• _DATA EXCERPTS_
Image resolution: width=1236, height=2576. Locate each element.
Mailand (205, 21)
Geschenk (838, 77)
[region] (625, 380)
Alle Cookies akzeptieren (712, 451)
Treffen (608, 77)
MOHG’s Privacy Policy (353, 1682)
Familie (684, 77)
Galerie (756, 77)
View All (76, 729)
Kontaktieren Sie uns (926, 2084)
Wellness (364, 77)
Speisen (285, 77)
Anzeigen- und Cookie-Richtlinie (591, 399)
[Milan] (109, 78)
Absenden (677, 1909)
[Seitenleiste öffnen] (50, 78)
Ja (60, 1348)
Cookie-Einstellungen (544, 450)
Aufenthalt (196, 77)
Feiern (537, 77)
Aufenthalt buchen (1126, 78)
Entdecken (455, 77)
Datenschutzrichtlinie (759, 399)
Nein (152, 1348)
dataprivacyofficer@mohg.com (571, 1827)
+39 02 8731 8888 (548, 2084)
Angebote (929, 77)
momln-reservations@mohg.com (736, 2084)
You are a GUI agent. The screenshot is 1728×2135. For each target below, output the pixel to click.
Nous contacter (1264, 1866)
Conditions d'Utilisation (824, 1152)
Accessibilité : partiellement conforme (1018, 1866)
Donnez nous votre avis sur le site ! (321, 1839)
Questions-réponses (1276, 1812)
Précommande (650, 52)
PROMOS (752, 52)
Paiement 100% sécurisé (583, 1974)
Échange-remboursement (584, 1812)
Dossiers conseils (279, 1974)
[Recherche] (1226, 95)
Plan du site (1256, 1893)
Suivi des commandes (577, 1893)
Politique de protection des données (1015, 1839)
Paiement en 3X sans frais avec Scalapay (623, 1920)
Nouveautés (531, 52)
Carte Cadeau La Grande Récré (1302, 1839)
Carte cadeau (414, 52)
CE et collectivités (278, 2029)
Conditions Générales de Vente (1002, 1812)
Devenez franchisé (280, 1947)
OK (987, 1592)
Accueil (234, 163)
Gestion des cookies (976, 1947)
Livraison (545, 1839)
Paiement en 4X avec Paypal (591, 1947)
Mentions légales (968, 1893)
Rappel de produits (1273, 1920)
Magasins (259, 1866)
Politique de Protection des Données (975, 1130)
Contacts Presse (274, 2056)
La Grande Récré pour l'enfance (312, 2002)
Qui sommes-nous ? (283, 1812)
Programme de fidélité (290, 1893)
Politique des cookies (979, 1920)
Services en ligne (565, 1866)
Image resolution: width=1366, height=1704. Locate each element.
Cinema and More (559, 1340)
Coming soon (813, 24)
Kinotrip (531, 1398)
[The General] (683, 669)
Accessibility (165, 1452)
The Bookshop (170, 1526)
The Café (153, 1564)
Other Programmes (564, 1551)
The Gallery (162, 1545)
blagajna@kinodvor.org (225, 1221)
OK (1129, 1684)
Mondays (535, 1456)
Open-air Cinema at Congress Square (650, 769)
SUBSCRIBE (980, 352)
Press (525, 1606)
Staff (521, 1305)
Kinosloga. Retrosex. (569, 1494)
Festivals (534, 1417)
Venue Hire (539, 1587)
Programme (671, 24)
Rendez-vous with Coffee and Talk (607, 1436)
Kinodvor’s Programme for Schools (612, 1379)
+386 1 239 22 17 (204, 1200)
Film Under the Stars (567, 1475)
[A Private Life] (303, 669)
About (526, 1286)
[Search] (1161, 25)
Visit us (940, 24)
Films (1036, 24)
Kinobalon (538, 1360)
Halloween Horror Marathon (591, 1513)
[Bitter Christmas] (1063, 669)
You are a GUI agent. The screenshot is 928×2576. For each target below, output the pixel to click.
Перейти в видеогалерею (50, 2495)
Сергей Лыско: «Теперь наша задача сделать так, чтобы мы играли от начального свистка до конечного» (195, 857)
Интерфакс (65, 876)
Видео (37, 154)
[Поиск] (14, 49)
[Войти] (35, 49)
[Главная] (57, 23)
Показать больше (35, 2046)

• _YOUR GOAL_
There is a run of lines above from the one with "Speisen (285, 77)" to the one with "Politique de protection des données (1015, 1839)"; print exactly that run, both ends included, and nothing else.

• _TASK ANSWER_
Speisen (285, 77)
Anzeigen- und Cookie-Richtlinie (591, 399)
[Milan] (109, 78)
Absenden (677, 1909)
[Seitenleiste öffnen] (50, 78)
Ja (60, 1348)
Cookie-Einstellungen (544, 450)
Aufenthalt (196, 77)
Feiern (537, 77)
Aufenthalt buchen (1126, 78)
Entdecken (455, 77)
Datenschutzrichtlinie (759, 399)
Nein (152, 1348)
dataprivacyofficer@mohg.com (571, 1827)
+39 02 8731 8888 (548, 2084)
Angebote (929, 77)
momln-reservations@mohg.com (736, 2084)
You are a GUI agent. The screenshot is 1728×2135. For each target below, output the pixel to click.
Nous contacter (1264, 1866)
Conditions d'Utilisation (824, 1152)
Accessibilité : partiellement conforme (1018, 1866)
Donnez nous votre avis sur le site ! (321, 1839)
Questions-réponses (1276, 1812)
Précommande (650, 52)
PROMOS (752, 52)
Paiement 100% sécurisé (583, 1974)
Échange-remboursement (584, 1812)
Dossiers conseils (279, 1974)
[Recherche] (1226, 95)
Plan du site (1256, 1893)
Suivi des commandes (577, 1893)
Politique de protection des données (1015, 1839)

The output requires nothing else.